(Editor’s note: This is the second entry in a series that follows staff writer Dave Dyer’s training to become a professional wrestler.)

It’s late in the evening when I pull into the driveway of my Belfast home. Both my girlfriend and my daughter are asleep, so I attempt to limp my injured body quietly around my two dogs on the way to the bathroom for a shower. I remove my shirt to find various bruises across my arm and upper torso. The mark that stands out the most is a large red hand print on my chest.

Just another day in the school of hard knocks of professional wrestling.

I’ve just wrapped up another practice at the Limitless Dojo in Brewer, and on this particular day, we learned strikes. Pro wrestling may be predetermined, folks, but as my new hand print tattoo will tell you, many aspects of it are very real.

On this particular day, I allowed my fellow students — Jacob “The Drifter” Dawson and Ethan “Mac Daniels” McHatten  — to throw chops on me, a move made famous by legendary wrestler “The Nature Boy” Ric Flair. There’s nothing fake about the move. Your opponent openly slaps you across the chest. It hurts, and it leaves a mark. There is a proper way to throw it — across the meaty portion of an opponent’s chest, so as not to hit their neck or breast bone — and our trainers, Aiden Aggro and Alexander Lee, each showed us how to throw it.

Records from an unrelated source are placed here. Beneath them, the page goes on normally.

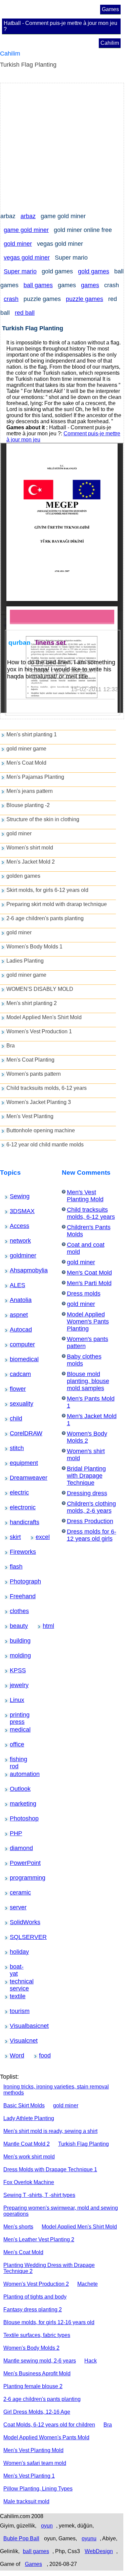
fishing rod (16, 1759)
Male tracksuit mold (26, 2501)
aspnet (14, 1314)
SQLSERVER (17, 1937)
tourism (15, 2011)
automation (16, 1774)
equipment (16, 1463)
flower (14, 1388)
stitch (14, 1448)
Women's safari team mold (34, 2463)
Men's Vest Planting (29, 1116)
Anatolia (15, 1300)
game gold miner (26, 230)
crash (11, 299)
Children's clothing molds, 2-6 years (91, 1507)
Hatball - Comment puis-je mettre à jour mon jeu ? (60, 26)
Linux (14, 1700)
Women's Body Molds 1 (34, 946)
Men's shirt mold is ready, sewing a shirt (50, 2131)
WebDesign (99, 2551)
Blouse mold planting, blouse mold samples (88, 1381)
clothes (14, 1611)
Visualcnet (16, 2040)
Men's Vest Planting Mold (85, 1196)
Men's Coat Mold (26, 763)
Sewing (15, 1196)
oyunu (89, 2538)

I decided to take the abuse first, to get it out of the way. I got my revenge moments later on Dawson and McHatten, which helped take the sting out of my still-aching chest.

SMALL IMPROVEMENTS

I’m now three months into my training, and while I’ve got a long way to go to my first match, I’m beginning to notice the improvements in my work in the ring. Small improvements. In footwork. In moves. There’s been humbling moments as well. After a recent taping at the Dojo, one of the promotion’s routine wrestlers (whom I will refrain from naming for the sake of my personal safety), said that my front bump looked like “dog (excrement).”

Hey, any criticism is good criticism at this point.

But with each practice, with each drill, my confidence is growing. My biggest step may have been at my most recent practice. I successfully pulled off an up-and-over, which is when a wrestler leaps over an opponent in the corner with the help of the turnbuckle and top rope. Previously, I would use the bottom rope as a springboard to get over someone. Now, I can do it without the springboard. There’s still a small amount of athleticism left in this 33-year old dad bod.

BIRTH OF THE “BELFAST BULLDOG”

As wrestling fans, and even non-wrestling fans might know, having a character is huge. As I’ve developed in the ring, I’ve also developed what kind of character I want to represent.

When I first started my training, one of my fellow students, Dalton Hemingway, called me “The Big Cat.” It was an awesome name, but I wasn’t sure it totally fit. One, I’m not very big (well, height-wise, anyway). And while I love all animals, I’m not the biggest cat person in the world.

Lastly, chubby guys don’t look great in leopard print.

The actual realization of what I wanted to be for a wrestling character hit me like a lightning bolt, and all it took was looking at one of my pets.

Say hello to “The Belfast Bulldog” Dave Dyer.

A simple glance at my dog, Ruby — an old English bulldog — was all it took. It fit in so many ways. It fit my barrel-chested, non-leading man looks. I wanted to present an aggressive style with my moves in the ring. And it was a nod to wrestlers that inspired me as a kid, mostly the guys that came from Stampede Wrestling out of Calgary, Canada that helped the World Wrestling Federation become a global phenomenon in the 1980s and 1990s. Guys such as The British Bulldogs — Davey Boy Smith and Tom Billington — Jim “The Anvil” Neidhart, and of course, my childhood hero, Bret “The Hitman” Hart.

The character was set. Now, I just need some gear.

TIGHTS AREN’T CHEAP

As soon as I knew what kind of character I was going to be, I had an idea of the kind of look I wanted for my outfit.

Black and blue for the colors. Black boots. A black singlet top. Long, blue tights, with dog bones on the side and “Bulldog” written on the tights.

It was a doable idea. A pricey, but doable idea.

I went to highspots.com — a website that specializes in custom-made wrestling gear that many wrestlers buy from. I ordered patent leather black  boots, with a price tag of $225. Ouch. My singlet and long tights with the specific design I envisioned were ordered, for another $200.

Total investment, after tax and shipping? $458. I would like to immediately apologize to Brandi as she reads this, and I hope she does not lock me out of the house tonight.

Three months are down. I’ve got a character set. I’ve ordered my gear. And I inch closer with each practice toward that eventual first match.